On the other hand, according to a recent survey from Manta, a social network for US small businesses, about 61% of small businesses don’t see any return on investment on their social-media activities. Yet, almost 50% say they’ve increased their time spent on social media.

So, given all this, should we use and measure social media in our business?

5 Reasons why Social Media DOES have a positive ROI

  1. Builds a credible database of customers who want to hear from you – this list has value, both now and into the future.

  2. It facilitates “social commerce”, that is, it propagates networks for you brand/business that are based on friendships they trust, like and respect. In short, social commerce is the new ‘word-of-mouth’. For example, a Funeral Company had demonstrable success with Facebook because it offered an outlet to grieve, talk and gain helpful tips like ‘how to help young kids at funerals’ – cleverly, it offered a online ‘submit quote’ button through which substantial prospective leads were generated.

  3. By listening to and engaging with social media, you are able to get detailed research and insights into your target market.

  4. It IS the way consumers are dialoguing today – like it or not. There is a fundamental shift in power, away from businesses and towards consumers. Social media and technology (especially mobile technology) has facilitated this. We face the choice of either being part of the revolution or to watch it.

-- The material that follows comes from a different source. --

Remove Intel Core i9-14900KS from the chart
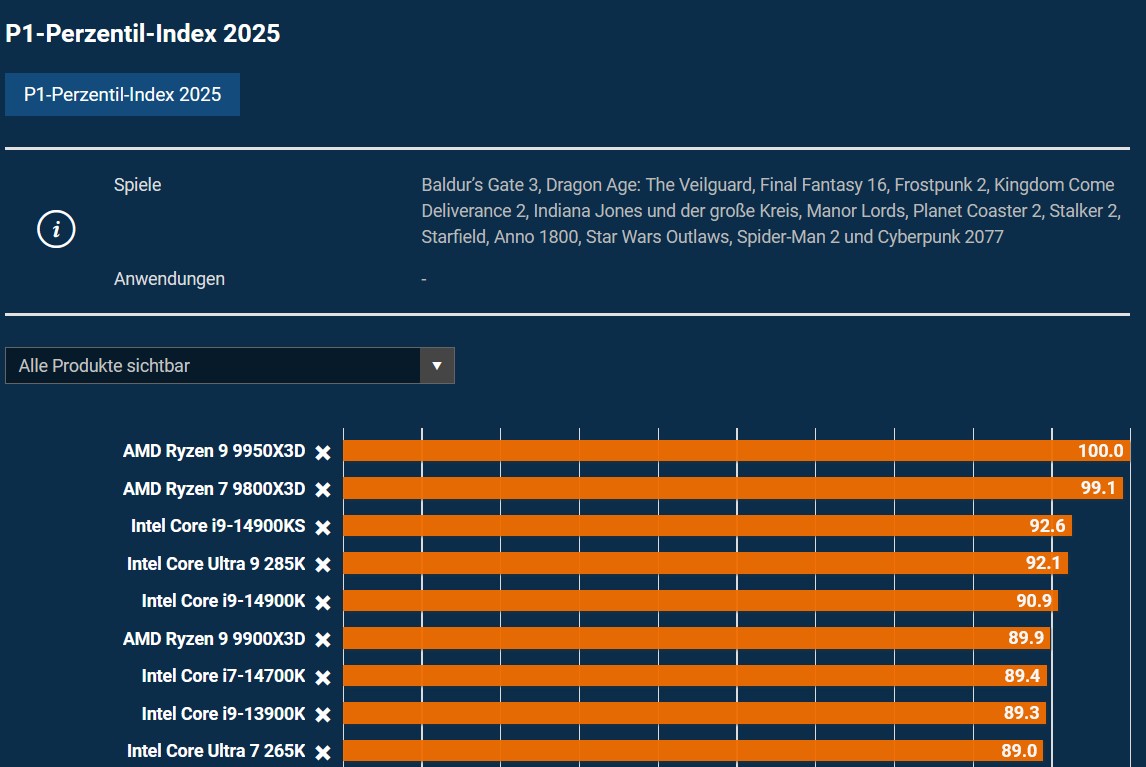 coord(322,527)
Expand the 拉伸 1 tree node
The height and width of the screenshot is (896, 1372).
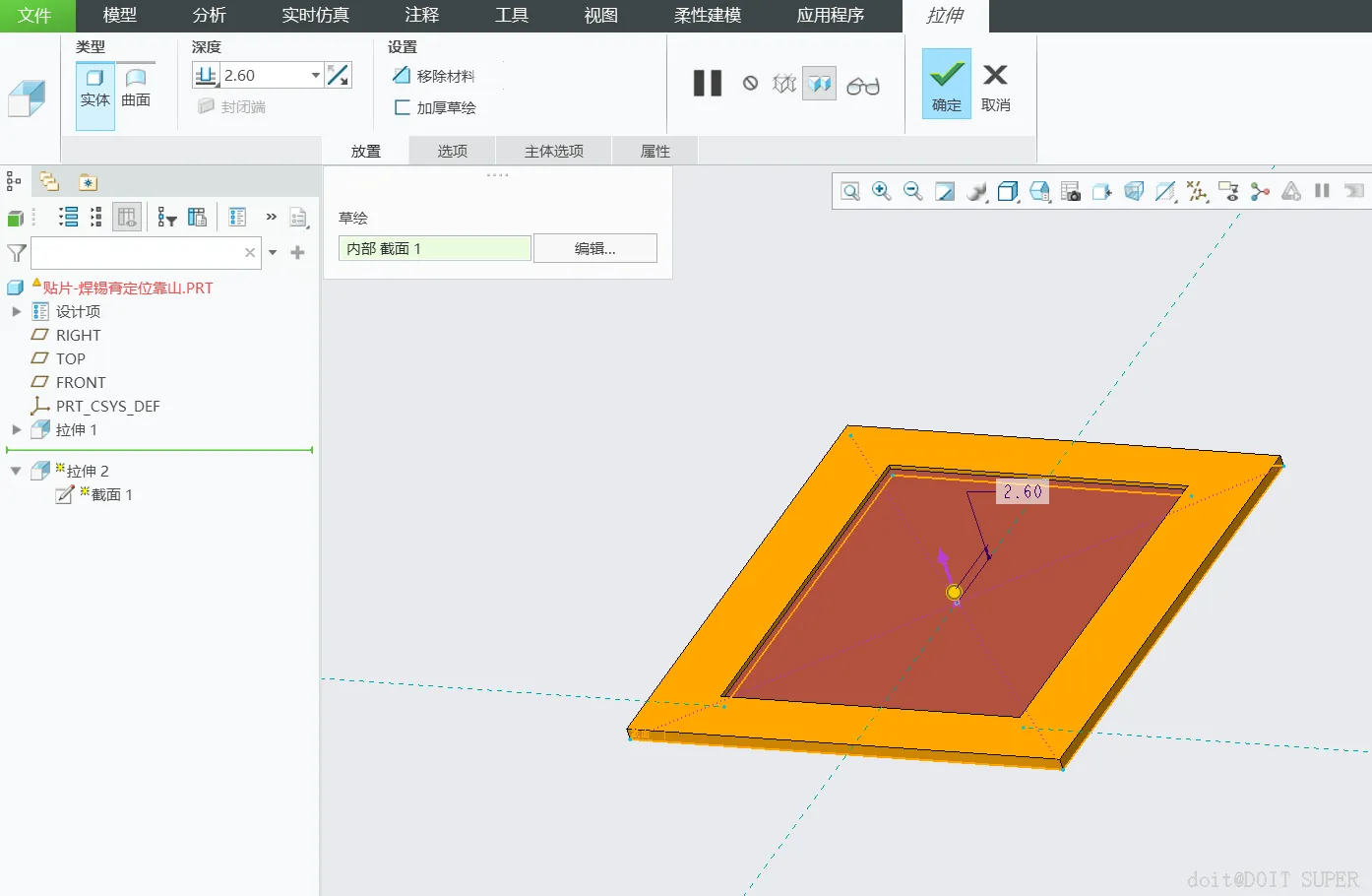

  5. Perhaps the most important reason is that it allows you to ADD VALUE. Social media, as part of a (integrated) marketing arsenal is an important weapon. Not a substitute, but a compliment. For example if a consumer was weighing up which credit card to ‘purchase’, they would consider many features like the interest rate, days credit, loyalty programs etc. – all dimensions on which many credit card brands are equal. However, if that consumer really didn’t like talking to frustrating ‘Customer Contact Centres’ with their trite answers and keypad menus, and instead could have a real-time conversation via social media with someone who answered their personal questions, that could well be sufficient to sign-up a new customer(s).

Now, I admit that many of these are very difficult to measure, but nonetheless, have positive impact on a business’s value-proposition.

Maximise ROI Using Social Media-04

4 Reasons Why Social Media DOES NOT have a positive ROI

  1. Sales and Brand damage from possible negative feedback. For example the recent Facebook reactions to Myer CEO Bernie Brookes’ comments about the impact to retailers following Government plans for the National Disability Insurance Scheme.

  2. The ‘noise’ overwhelms purpose & relevance – that is, “we don’t really know what conversation to have”.

  3. It’s too difficult, too time consuming – not for us.

  4. Businesses don’t even try to measure it. Sara Carter, a social media analyst claims that over 70% of online businesses that utilize Social Media as part of their marketing drive don’t bother to measure their return on investment. I think, part of the complication here is ‘attribution’, do we use first-click or last-click attribution – it’s just too difficult to measure!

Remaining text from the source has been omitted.